# Spouse visa - getting paid every 4 weeks?



## Mohammed7860 (May 16, 2016)

Hi there I want to apply for category A but I get paid every 4 weeks so that is 13 times a year does anyone know do the UKBA calculate by 13 months or 12 and how many payslips are required? and I work part time but I do loads of over time will they use my contract against me ?

also is it fair to ask the employer to put this in my contract that I get paid every 4 weeks?

Sorry to disturb you all been looking every where on the forum but couldn't find the answers? Thanks guys


----------



## Asad1232009 (Jan 8, 2015)

Mohammed7860 said:


> Hi there I want to apply for category A but I get paid every 4 weeks so that is 13 times a year does anyone know do the UKBA calculate by 13 months or 12 and how many payslips are required? and I work part time but I do loads of over time will they use my contract against me ?
> 
> also is it fair to ask the employer to put this in my contract that I get paid every 4 weeks?
> 
> Sorry to disturb you all been looking every where on the forum but couldn't find the answers? Thanks guys


Hi my wife was refused for this reason
i though giving 7 payslips was enough but they took the last 6 payslips (24 weeks) simply doubled and got the average annualised by that. include 7 but show how you got to that calculation give them.calculatiions for both 7 payslips and the 6 payslips to erradicate any doubt Also make sure you have 9300 in the last 6 payslips as they might refuse you. This is one of the reason my wife was refused due to them calculating as monthly and not 4 weekly. Also overtime is counted.

Good luck do you work for one of the big companies? i work for Asda and i worked for tesco both pay four weekly.


----------



## Mohammed7860 (May 16, 2016)

Asad1232009 said:


> Mohammed7860 said:
> 
> 
> > Hi there I want to apply for category A but I get paid every 4 weeks so that is 13 times a year does anyone know do the UKBA calculate by 13 months or 12 and how many payslips are required? and I work part time but I do loads of over time will they use my contract against me ?
> ...



Thanks for your reply did you ask your employer to include you getting paid in your employment letter? And what do you mean by calculating the wage slips? Sorry to act a bit blonde it's early waters lol also how did you manage to win your case did appeal or did you start the case all over again 

Yes I work in asda lol


----------



## Asad1232009 (Jan 8, 2015)

_Material shown_
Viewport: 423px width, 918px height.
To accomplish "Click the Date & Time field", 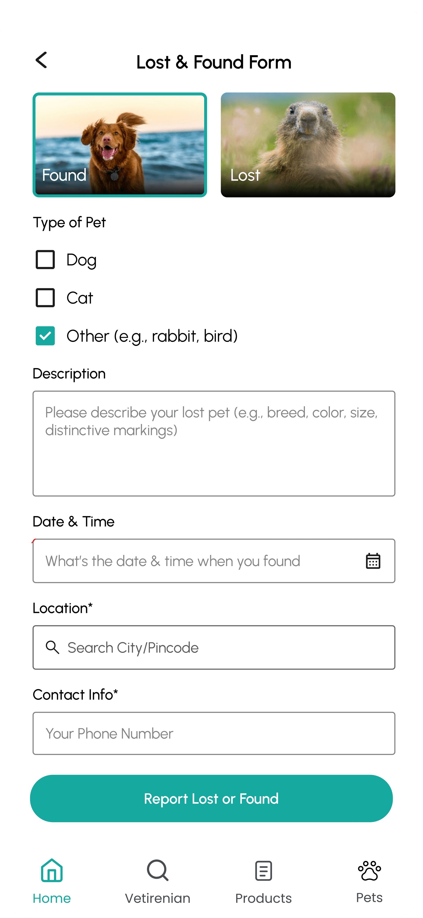I will coord(214,561).

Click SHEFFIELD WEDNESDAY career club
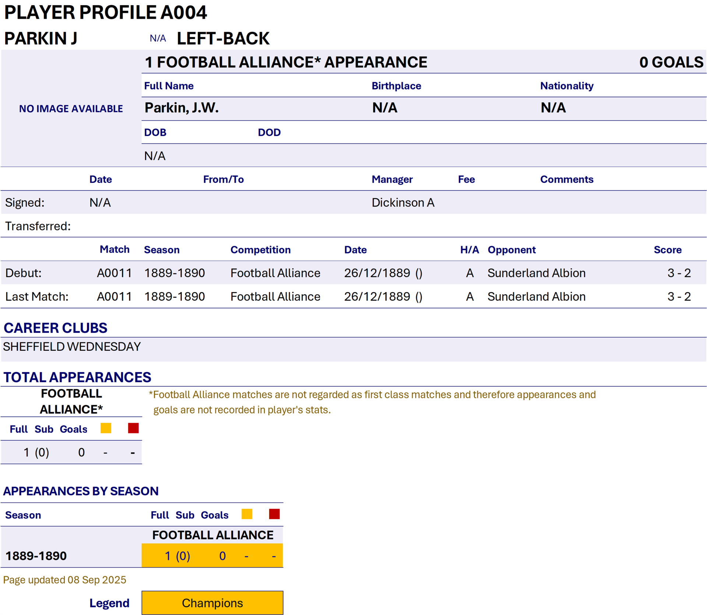(x=72, y=347)
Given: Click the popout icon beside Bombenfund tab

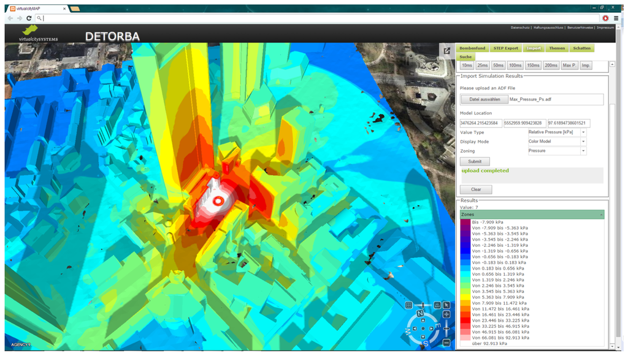Looking at the screenshot, I should 448,51.
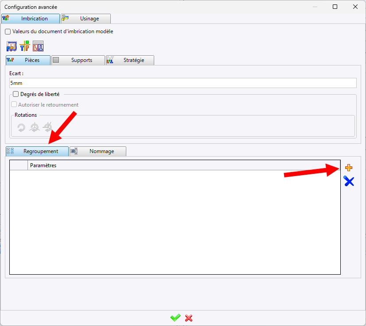Viewport: 366px width, 326px height.
Task: Click the parts icon with green square
Action: 25,46
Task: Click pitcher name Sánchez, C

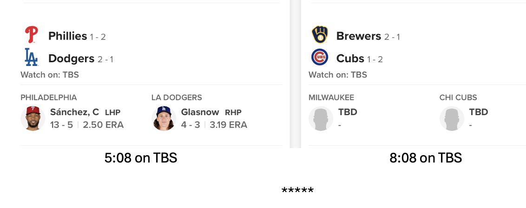Action: pos(74,112)
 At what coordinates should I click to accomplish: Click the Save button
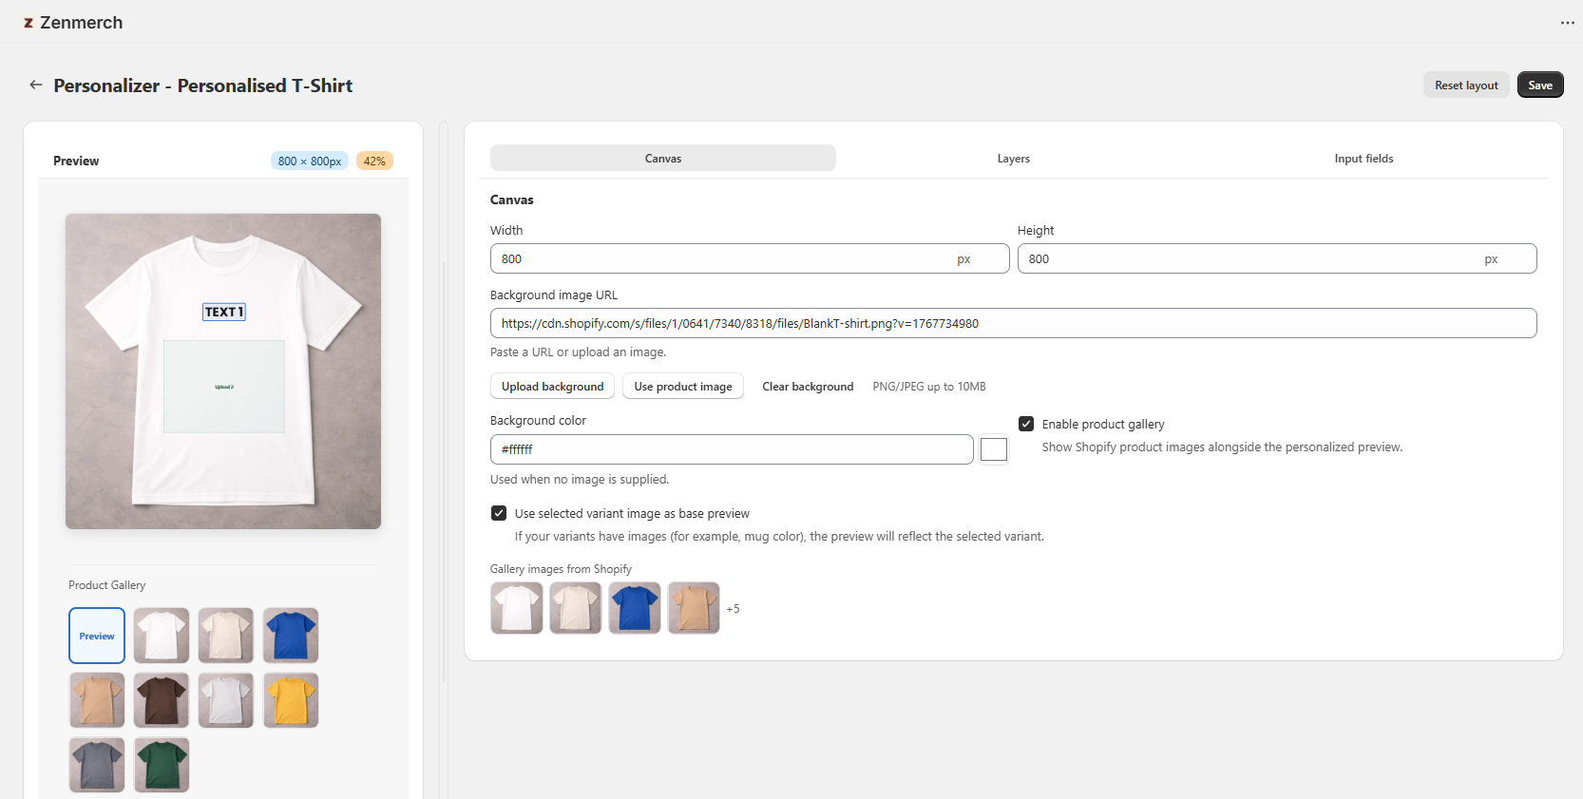[1539, 86]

_Requirement A_
Using the spouse visa thread, decide whether each statement agrees with it: (i) Asad1232009 says overtime is counted; (ii) Asad1232009 currently works for Tesco; (iii) Mohammed7860 works full time. Answer yes or no for each, quoting the words that decide it.
_Requirement B_
Reproduce the spouse visa thread from "Hi my wife was" to "overtime is counted.", unchanged.

_Exercise solution A_
(i) Yes: "Also overtime is counted."
(ii) No: "i work for Asda and i worked for tesco"
(iii) No: "I work part time but I do loads of over time"

_Exercise solution B_
Hi my wife was refused for this reason
i though giving 7 payslips was enough but they took the last 6 payslips (24 weeks) simply doubled and got the average annualised by that. include 7 but show how you got to that calculation give them.calculatiions for both 7 payslips and the 6 payslips to erradicate any doubt Also make sure you have 9300 in the last 6 payslips as they might refuse you. This is one of the reason my wife was refused due to them calculating as monthly and not 4 weekly. Also overtime is counted.